In-Vessel and Ex-Vessel Corium Stabilization in Light Water Reactor.
Regarding the corium stabilization inside reactor vessel, a concept of IVMR (In-Vessel Melt Retention) is generally used for the Light Water Reactors as a most effective method. The IVMR relies on cooling of the outside surface of the reactor lower vessel by naturally circulating water so-called ERVC (External Reactor Vessel Cooling). In the ERVC, cooling water is supplied to the exterior wall of the reactor vessel in case of severe accident. This strategy was firstly used in the VVER-440 reactor and now it is adopted for a number of higher power reactor designs such as AP1000 and APR1400. For the assessment of successful IVMR, it is important how to accurately estimate the thermal heat load inside the reactor vessel and the heat removal rate outside the reactor vessel.
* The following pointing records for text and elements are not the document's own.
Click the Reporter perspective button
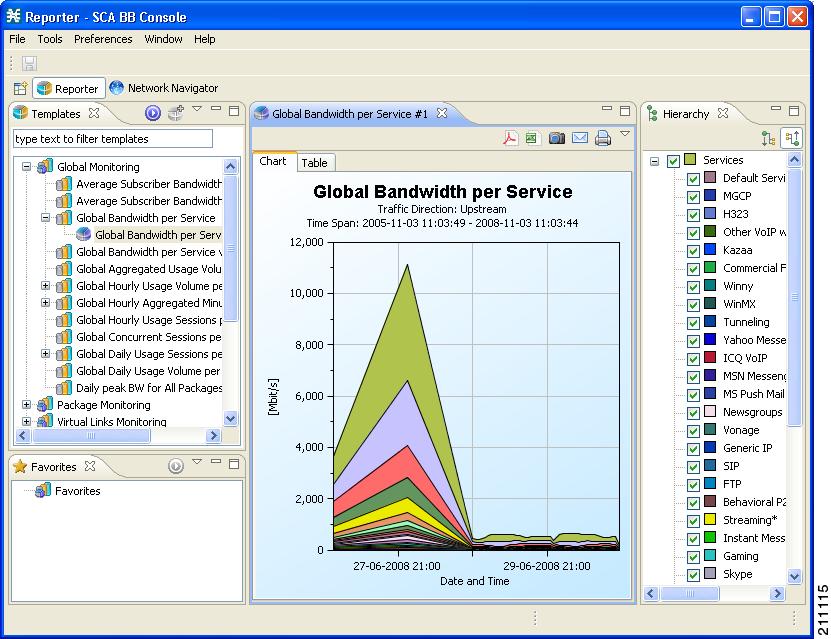 tap(68, 88)
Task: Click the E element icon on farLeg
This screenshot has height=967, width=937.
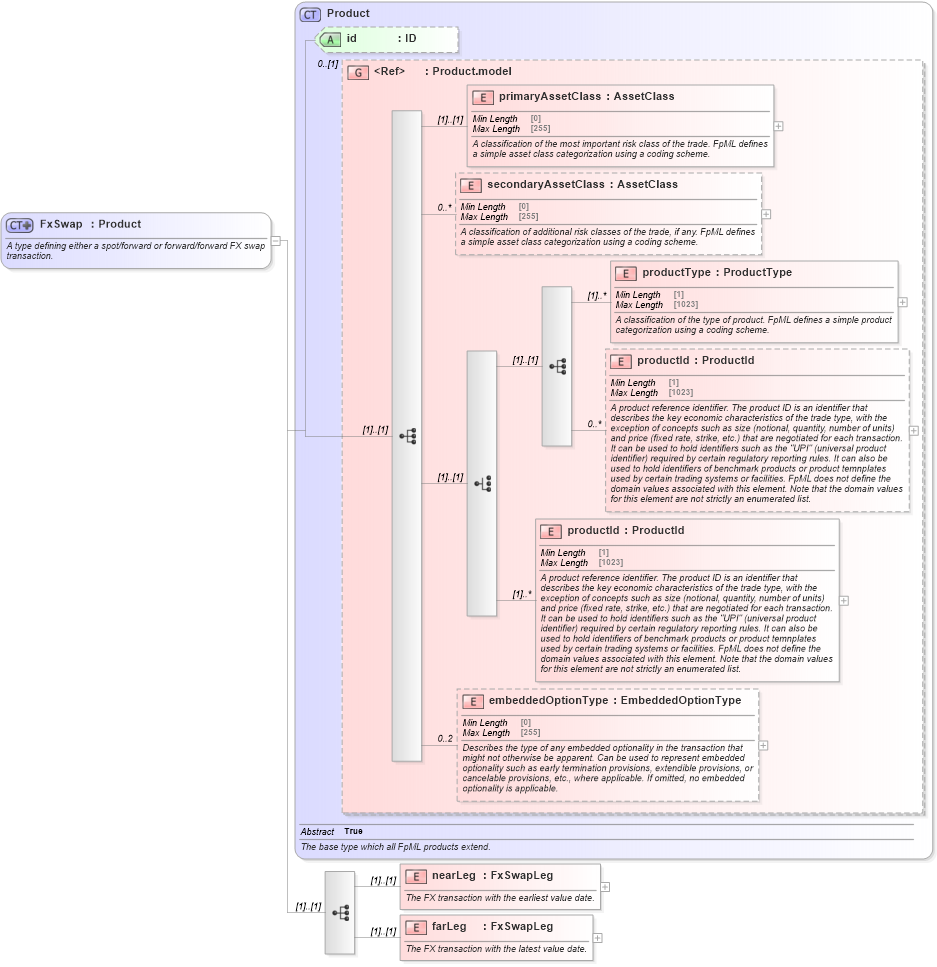Action: point(417,926)
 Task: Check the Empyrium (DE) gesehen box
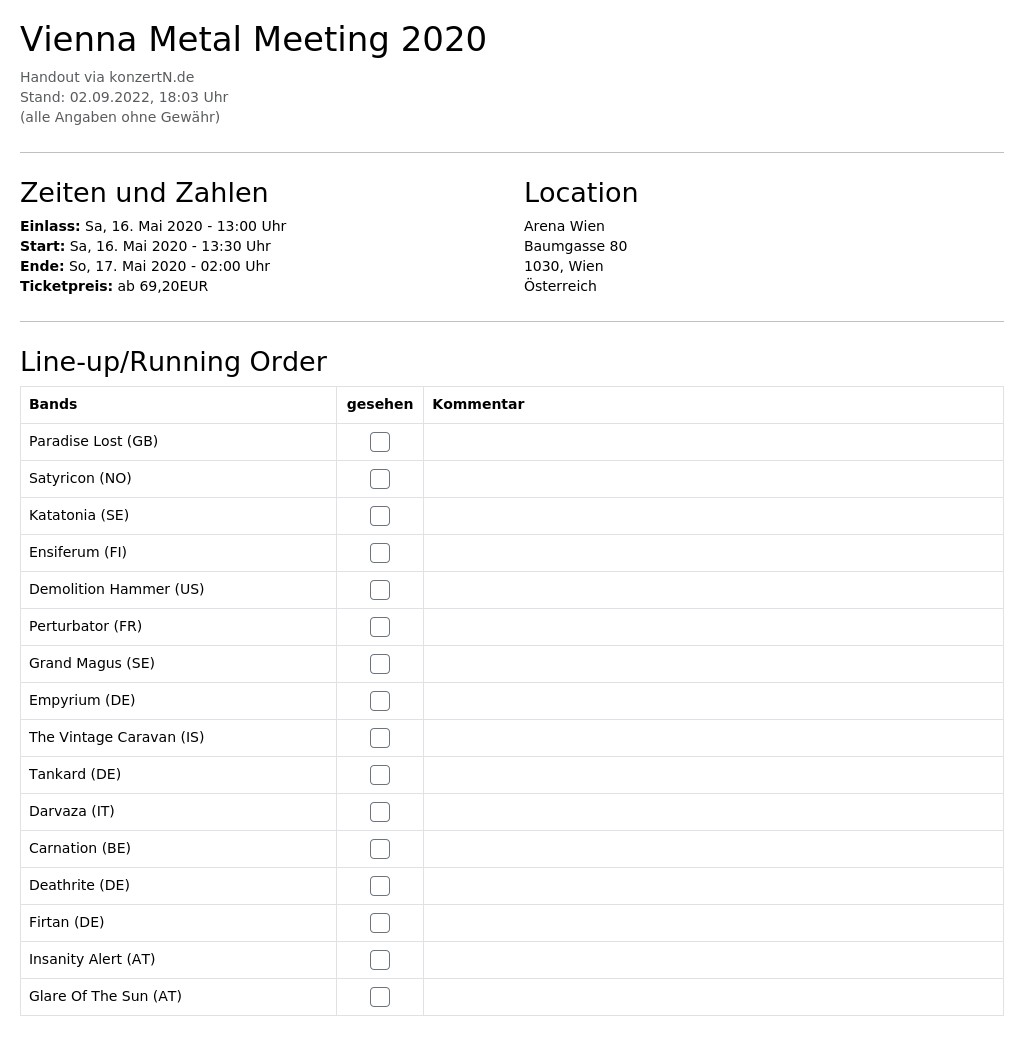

There are several issues for the estimation: corium relocation to lower head, lower head debris bed behaviour, lower head molten pool behaviour, thermal and mechanical loadings and behaviour of structures including the lower head, and external vessel cooling rate.
If the IVMR is not maintained, failure of the reactor lower head starts as the final stage of the in-vessel accident progression. The initial situation is characterized by a molten corium pool in the lower head. Important parameters for the assessment of lower head failure are temperature distribution of vessel wall, internal pressure, dead weight of the vessel wall and the melt pool, thermochemical attack of the corium, and mechanical behaviour of reactor vessel. If it will fail, the location and time of failure have to be evaluated. For the PWRs, ICI (In-Core-Instrumentation) penetration tubes at the reactor lower head are regarded as the most vulnerable parts. BWRs include several venerable parts such as CRGT (Control Rod Guide Tubes), ICMGT (In-Core Monitoring Guide Tubes), and drainage tubes.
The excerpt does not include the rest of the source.